Federico Gatto and Leo J Hofland
Somatostatin (SS) and dopamine (DA) receptors have been highlighted as two critical regulators in the negative control of hormonal secretion in a wide group of human endocrine tumors. Both families of receptors belong to the superfamily of G protein-coupled receptors and share a number of structural and functional characteristics. Because of the generally reported high expression of somatostatin receptors (SSTRs) in neuroendocrine tumors (NET), somatostatin analogs (SSA) have a pronounced role in the medical therapy for this class of tumors, especially pituitary adenomas and well-differentiated gastroenteropancreatic NET (GEP NET). Moreover, NET express not only SSTR but also frequently dopamine receptors (DRs), and DA agonists targeting the D2 receptor (D2) have been demonstrated to be effective in controlling hormone secretion and cell proliferation in in vivo and in vitro studies. The treatment with SSAs combined with DA agonists has already been demonstrated efficacious in a subgroup of patients with GH-secreting pituitary adenomas and few reported cases of carcinoids.
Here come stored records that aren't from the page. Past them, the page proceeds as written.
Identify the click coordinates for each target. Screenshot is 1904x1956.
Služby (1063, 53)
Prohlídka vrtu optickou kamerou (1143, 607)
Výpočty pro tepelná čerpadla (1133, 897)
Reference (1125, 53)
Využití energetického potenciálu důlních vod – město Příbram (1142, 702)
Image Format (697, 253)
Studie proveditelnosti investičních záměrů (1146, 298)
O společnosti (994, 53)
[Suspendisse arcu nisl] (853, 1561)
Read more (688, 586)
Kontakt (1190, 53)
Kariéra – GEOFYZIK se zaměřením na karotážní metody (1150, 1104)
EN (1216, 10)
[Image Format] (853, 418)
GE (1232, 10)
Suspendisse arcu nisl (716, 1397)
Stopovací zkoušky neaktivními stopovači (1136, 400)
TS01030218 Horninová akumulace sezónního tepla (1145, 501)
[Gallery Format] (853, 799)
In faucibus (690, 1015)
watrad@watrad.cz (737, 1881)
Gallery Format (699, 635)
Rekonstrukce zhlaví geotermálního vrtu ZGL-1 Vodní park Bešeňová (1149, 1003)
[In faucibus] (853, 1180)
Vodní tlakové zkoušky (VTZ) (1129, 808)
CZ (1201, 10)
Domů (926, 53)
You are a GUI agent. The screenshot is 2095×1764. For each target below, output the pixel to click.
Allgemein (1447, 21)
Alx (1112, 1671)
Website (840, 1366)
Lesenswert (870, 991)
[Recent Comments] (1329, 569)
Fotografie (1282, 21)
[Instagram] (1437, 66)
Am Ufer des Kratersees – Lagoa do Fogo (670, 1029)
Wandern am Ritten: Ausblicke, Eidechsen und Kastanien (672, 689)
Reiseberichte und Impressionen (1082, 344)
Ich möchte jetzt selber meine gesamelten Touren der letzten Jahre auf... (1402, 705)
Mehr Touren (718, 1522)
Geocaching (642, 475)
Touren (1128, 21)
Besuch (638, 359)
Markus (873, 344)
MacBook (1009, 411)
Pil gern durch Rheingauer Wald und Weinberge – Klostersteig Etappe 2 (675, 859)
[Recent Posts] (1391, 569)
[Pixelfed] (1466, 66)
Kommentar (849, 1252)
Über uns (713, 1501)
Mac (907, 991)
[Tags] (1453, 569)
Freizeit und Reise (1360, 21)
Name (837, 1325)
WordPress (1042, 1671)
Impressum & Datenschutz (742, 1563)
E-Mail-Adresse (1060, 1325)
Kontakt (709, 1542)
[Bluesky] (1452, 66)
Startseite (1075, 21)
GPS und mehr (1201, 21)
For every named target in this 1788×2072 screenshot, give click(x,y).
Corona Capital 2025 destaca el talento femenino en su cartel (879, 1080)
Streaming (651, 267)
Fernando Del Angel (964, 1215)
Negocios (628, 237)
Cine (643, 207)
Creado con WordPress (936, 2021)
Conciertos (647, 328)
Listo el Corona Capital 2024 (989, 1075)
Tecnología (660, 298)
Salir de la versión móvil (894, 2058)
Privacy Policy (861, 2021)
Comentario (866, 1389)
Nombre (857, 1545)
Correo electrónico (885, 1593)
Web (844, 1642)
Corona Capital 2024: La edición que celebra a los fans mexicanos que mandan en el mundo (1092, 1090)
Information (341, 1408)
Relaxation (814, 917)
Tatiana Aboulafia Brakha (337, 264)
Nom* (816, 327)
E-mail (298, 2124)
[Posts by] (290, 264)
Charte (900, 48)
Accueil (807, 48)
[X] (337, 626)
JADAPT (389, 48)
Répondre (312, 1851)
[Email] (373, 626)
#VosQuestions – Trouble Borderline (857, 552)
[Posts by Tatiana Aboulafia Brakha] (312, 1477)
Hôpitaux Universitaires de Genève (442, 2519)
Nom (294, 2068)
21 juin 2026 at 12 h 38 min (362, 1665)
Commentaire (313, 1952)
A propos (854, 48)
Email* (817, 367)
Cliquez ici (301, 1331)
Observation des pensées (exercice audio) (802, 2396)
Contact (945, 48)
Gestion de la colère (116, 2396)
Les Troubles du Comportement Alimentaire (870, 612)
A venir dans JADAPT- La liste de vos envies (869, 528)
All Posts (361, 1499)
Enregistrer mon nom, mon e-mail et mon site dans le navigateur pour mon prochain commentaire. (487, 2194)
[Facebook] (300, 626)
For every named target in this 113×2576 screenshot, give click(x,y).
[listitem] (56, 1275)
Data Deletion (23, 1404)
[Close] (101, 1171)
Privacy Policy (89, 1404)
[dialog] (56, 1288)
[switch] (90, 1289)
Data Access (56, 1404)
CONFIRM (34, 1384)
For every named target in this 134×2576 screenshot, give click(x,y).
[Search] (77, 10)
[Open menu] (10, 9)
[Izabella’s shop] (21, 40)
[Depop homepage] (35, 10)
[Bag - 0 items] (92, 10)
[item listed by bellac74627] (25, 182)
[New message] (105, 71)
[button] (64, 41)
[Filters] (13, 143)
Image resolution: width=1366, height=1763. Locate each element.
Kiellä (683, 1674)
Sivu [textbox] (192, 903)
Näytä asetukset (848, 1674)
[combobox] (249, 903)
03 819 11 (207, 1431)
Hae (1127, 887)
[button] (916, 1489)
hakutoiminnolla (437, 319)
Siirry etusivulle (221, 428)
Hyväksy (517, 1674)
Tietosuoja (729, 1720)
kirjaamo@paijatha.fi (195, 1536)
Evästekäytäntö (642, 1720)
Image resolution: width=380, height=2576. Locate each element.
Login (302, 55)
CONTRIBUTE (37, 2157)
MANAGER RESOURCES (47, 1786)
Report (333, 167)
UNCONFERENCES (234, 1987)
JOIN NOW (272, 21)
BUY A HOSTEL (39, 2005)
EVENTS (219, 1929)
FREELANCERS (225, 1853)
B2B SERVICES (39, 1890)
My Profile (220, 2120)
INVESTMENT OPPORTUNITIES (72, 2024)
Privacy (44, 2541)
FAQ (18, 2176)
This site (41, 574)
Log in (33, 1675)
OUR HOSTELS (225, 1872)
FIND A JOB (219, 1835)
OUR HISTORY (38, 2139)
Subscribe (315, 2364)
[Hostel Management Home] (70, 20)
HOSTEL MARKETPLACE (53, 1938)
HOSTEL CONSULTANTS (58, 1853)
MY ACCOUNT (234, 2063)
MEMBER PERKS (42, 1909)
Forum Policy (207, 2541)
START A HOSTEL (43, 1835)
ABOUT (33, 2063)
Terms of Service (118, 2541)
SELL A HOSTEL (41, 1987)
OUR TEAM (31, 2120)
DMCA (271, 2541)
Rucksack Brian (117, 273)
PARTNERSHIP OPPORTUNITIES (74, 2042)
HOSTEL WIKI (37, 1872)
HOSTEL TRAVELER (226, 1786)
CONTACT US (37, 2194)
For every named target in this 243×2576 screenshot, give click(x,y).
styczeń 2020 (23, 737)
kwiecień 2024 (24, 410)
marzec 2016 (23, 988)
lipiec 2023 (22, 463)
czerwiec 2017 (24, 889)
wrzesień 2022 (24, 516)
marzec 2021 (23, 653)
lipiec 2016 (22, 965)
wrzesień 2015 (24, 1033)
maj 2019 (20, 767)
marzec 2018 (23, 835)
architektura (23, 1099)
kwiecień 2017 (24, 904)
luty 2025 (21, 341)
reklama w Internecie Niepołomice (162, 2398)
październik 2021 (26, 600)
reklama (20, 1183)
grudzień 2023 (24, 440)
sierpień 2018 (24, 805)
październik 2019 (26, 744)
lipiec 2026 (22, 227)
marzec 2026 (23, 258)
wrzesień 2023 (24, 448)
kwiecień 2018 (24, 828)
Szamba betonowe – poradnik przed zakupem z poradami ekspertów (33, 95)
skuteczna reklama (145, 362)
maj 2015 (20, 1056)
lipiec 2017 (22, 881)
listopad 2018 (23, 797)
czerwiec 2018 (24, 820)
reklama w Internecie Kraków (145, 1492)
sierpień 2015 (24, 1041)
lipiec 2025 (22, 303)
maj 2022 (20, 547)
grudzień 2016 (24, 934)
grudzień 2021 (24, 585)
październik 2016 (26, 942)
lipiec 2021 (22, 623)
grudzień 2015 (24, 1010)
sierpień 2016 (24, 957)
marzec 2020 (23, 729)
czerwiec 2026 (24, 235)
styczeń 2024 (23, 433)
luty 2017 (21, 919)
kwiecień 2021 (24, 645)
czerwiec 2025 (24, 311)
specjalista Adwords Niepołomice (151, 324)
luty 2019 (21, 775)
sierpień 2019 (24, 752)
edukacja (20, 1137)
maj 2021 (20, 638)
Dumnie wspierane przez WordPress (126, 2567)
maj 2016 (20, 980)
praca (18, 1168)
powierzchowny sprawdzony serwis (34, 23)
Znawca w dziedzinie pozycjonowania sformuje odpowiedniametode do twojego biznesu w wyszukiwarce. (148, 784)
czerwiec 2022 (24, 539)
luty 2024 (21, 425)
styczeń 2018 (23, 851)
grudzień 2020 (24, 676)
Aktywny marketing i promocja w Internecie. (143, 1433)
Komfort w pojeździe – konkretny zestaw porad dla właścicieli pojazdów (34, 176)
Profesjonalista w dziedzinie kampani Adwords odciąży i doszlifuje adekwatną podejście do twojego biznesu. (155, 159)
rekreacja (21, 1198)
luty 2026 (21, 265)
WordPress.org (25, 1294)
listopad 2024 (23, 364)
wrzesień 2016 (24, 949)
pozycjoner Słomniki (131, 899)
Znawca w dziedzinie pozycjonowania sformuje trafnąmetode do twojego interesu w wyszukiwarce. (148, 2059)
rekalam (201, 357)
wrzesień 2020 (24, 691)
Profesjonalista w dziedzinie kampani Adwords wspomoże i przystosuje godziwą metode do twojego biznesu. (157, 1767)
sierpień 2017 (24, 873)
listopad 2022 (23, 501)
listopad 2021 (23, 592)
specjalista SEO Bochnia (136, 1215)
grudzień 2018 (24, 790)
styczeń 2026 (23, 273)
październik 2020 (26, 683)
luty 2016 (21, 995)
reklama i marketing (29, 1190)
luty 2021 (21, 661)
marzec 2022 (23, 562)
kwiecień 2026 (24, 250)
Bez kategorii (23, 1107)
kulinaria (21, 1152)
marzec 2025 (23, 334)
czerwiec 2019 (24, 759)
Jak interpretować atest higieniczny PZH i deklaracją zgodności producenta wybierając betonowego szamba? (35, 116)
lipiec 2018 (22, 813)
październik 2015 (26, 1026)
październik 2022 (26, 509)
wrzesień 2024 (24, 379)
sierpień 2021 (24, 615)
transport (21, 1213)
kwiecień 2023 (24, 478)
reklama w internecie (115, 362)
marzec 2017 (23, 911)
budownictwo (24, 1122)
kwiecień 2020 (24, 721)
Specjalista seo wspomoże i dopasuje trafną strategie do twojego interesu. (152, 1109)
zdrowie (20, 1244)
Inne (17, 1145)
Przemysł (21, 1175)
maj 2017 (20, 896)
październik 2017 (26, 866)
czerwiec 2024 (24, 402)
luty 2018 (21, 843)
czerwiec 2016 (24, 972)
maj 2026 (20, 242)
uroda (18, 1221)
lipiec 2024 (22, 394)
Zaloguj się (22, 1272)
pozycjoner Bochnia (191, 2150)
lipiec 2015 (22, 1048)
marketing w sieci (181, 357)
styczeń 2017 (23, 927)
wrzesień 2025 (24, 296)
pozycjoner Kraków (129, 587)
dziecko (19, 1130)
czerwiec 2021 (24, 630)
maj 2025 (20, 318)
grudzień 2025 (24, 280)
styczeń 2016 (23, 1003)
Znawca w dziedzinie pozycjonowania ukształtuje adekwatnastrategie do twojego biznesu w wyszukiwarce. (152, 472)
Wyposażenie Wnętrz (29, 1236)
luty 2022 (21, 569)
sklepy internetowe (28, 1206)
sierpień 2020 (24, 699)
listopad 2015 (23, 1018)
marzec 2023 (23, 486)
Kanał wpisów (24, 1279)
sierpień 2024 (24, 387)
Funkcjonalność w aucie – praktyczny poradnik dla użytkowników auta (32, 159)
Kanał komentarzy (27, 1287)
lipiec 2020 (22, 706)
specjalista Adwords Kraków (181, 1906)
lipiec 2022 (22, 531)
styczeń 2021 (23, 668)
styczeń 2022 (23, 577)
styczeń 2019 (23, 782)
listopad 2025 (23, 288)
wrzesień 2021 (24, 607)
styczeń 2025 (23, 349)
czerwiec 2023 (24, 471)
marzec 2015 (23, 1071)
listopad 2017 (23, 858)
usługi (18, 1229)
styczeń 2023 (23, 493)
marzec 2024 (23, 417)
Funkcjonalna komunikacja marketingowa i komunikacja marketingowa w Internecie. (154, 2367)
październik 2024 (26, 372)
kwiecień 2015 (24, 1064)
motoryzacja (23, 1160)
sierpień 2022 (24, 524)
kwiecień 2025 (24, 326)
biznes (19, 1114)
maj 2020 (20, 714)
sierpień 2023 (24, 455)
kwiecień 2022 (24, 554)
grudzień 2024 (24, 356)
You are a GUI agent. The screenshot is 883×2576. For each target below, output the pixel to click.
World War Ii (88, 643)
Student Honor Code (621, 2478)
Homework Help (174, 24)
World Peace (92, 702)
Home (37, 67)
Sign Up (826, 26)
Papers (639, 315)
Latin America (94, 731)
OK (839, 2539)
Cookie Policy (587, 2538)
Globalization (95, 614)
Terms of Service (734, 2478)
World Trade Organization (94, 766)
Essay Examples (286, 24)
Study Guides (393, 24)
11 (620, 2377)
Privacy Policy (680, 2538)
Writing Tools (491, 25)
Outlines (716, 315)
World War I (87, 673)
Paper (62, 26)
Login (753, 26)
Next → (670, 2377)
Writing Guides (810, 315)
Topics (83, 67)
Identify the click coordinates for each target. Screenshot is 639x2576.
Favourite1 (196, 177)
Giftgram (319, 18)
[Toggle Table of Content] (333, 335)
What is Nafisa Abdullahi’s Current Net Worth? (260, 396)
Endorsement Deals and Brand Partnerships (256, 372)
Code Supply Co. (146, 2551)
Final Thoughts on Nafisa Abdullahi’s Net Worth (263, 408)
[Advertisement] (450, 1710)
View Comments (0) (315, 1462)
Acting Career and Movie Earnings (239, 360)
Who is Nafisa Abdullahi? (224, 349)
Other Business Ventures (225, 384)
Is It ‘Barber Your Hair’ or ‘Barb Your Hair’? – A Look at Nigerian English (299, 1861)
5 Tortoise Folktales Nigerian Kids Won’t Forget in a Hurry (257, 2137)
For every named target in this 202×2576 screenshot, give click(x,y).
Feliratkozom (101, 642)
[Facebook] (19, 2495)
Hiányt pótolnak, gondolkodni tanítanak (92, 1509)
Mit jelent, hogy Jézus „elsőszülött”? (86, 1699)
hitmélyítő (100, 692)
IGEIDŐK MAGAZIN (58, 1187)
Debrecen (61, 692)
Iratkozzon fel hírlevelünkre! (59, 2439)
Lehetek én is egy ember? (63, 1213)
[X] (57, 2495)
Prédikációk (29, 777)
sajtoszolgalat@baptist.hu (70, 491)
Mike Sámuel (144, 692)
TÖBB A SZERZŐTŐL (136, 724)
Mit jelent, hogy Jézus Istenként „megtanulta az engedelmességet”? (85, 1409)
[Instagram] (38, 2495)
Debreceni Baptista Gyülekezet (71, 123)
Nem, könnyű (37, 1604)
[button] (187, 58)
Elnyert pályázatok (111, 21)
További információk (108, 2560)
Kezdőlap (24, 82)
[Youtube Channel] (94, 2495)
The recent availability of new selective and universal SSA and DA agonists, as well as the chimeric SS/DA compounds, may shed new light on the potential role of SSTR and D2 as combined targets for biotherapy in NET. This review provides an overview of the latest studies evaluating the expression of SSTR and DR in NET, focusing on their co-expression and the possible clinical implications of such co-expression. Moreover, the most recent insights in SSTR and D2 pathophysiology and the future perspectives for treatment with SSA, DA agonists, and SS/DA chimeric compounds are discussed.